A ministra Cármen Lúcia ainda afirmou que se preocupa principalmente com esses casos em que o Supremo reconheceu a repercussão geral de situações que têm uma implicação muito direta na vida de pessoas, principalmente dos mais vulneráveis e hipossuficientes, porque a demora em julgar pode trazer prejuízos. “Me lembro quando, há 10 anos atrás, 15 anos atrás, nós dizíamos que a gente tinha que escolher muito bem os casos de repercussão geral para que isso não fosse uma barreira de contenção em casos que envolvem Direito do trabalho, Direito de família, que cheguem aqui, e a às vezes, quando a gente vai julgar, o caso, a tese continua atual, mas o caso já penalizou alguém”, diz.

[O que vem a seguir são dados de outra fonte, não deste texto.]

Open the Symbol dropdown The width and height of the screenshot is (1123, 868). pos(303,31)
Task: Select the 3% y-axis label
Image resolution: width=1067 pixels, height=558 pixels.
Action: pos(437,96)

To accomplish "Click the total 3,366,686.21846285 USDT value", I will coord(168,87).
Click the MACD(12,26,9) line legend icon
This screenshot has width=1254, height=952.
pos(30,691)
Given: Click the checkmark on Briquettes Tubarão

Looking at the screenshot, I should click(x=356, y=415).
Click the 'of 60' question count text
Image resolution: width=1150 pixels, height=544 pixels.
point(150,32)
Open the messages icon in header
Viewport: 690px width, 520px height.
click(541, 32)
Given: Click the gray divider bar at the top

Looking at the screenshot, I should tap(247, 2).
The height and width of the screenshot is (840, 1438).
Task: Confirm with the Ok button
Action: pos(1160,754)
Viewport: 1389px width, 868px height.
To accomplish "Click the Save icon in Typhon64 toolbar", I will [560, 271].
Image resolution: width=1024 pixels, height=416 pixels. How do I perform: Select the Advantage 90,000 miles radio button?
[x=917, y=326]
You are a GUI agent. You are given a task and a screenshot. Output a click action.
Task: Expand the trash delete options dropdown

Luiz Fux ainda fez uma outra questão de ordem dizendo que em processo contra a mesma empresa (Rcl 73 042) , julgado em 21 de fevereiro, a 1ª Turma cassou decisão da Justiça do Trabalho. “Mas tendo em vista que vossas excelências analisaram o processo e consideraram essa existência inequívoca da relação trabalhista, eu confesso que fiquei um pouco em dúvida”, disse, porém, em seguida acompanhou os demais ministros.
Zanin ainda reconheceu que existem outros casos envolvendo esta empresa mas que há aspectos diferentes. Um deles é que nesse caso julgado agora, segundo Zanin, esse trabalhador não ter o registro exigido pelo artigo 2º da Lei nº 11.442/2007.
A 1ª Turma então foi unânime ao não conhecer o agravo da reclamação, mantendo o vínculo empregatício determinado pela Justiça do Trabalho.
A empresa entrou com reclamação constitucional contra decisão do Tribunal Regional do Trabalho da 1ª Região (TRT1), no Rio de Janeiro. A companhia alegava que o profissional sempre se identificou como autônomo e que o contrato firmado era de prestação de serviços e foi pactuado sob a égide da Lei nº 11.442/2017, que versa sobre o transporte autônomo de carga. Sendo assim, caberia à Justiça Comum analisar o caso. Com base nisso, sustentou que a decisão contrariou os precedentes estabelecidos pelo STF nos julgamentos das ADC 48, ADPF 324, ADIs 3.961 e 5.625.